▸ Data excerpts:
• • • • •

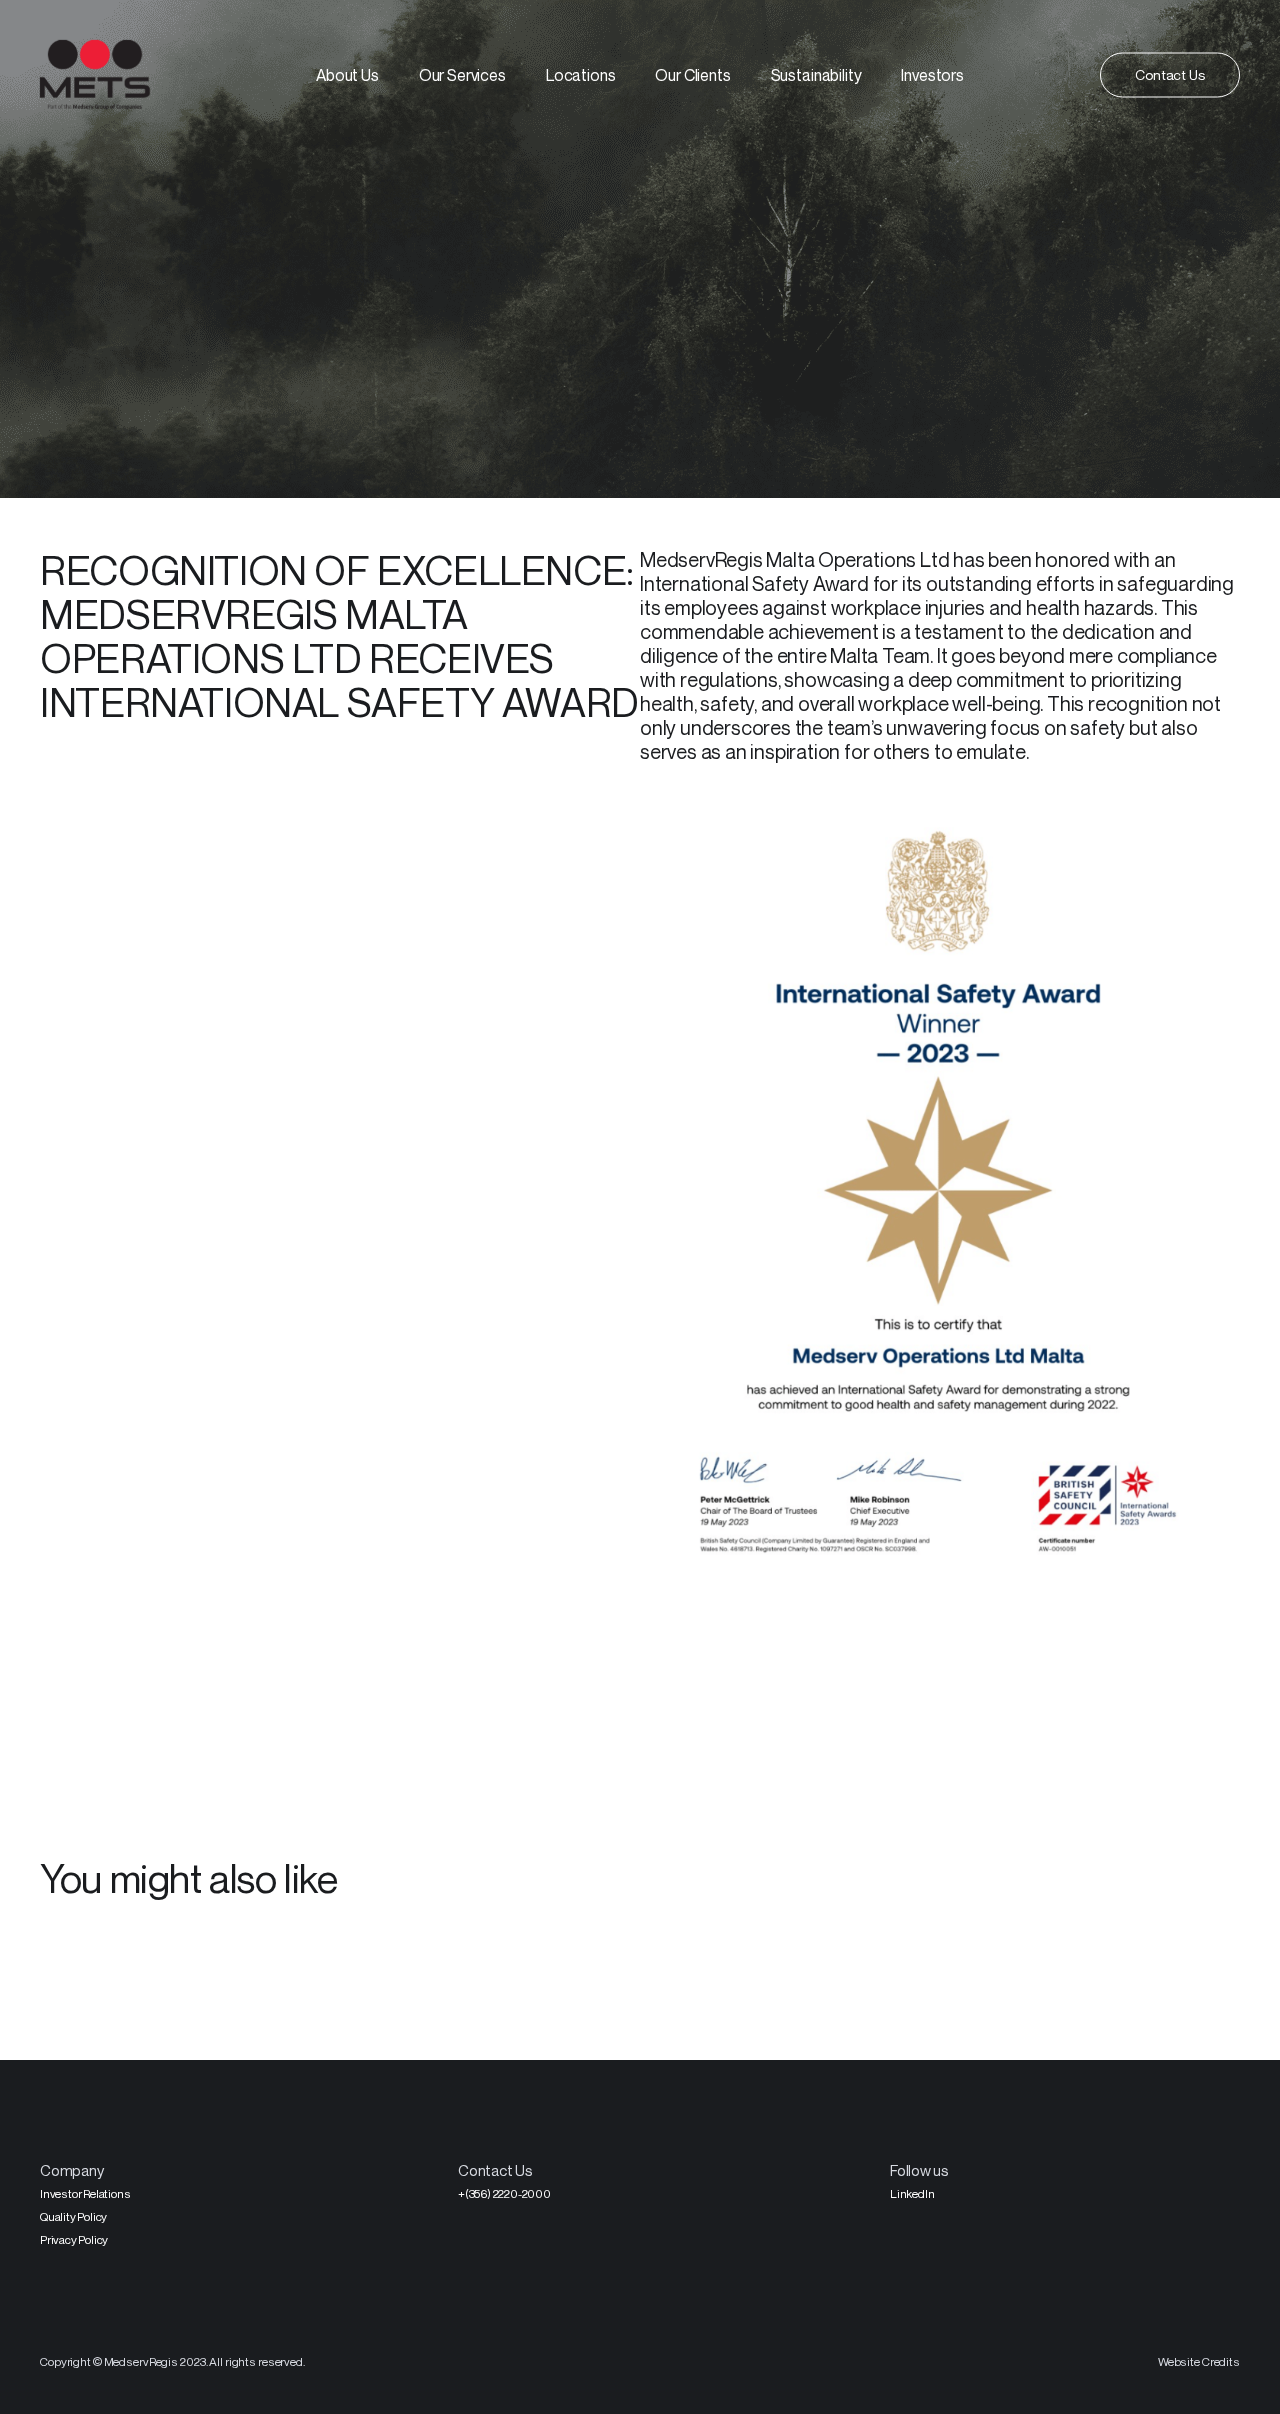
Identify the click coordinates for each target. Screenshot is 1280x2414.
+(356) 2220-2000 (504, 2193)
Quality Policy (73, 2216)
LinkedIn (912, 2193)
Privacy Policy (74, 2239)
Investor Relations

• • • • •

▸ WORK TASK: Your reply should be the full data above, copied exactly, with no pictures in it.

▸ WRITTEN SOLUTION:
Identify the click coordinates for each target. Screenshot is 1280x2414.
+(356) 2220-2000 (504, 2193)
Quality Policy (73, 2216)
LinkedIn (912, 2193)
Privacy Policy (74, 2239)
Investor Relations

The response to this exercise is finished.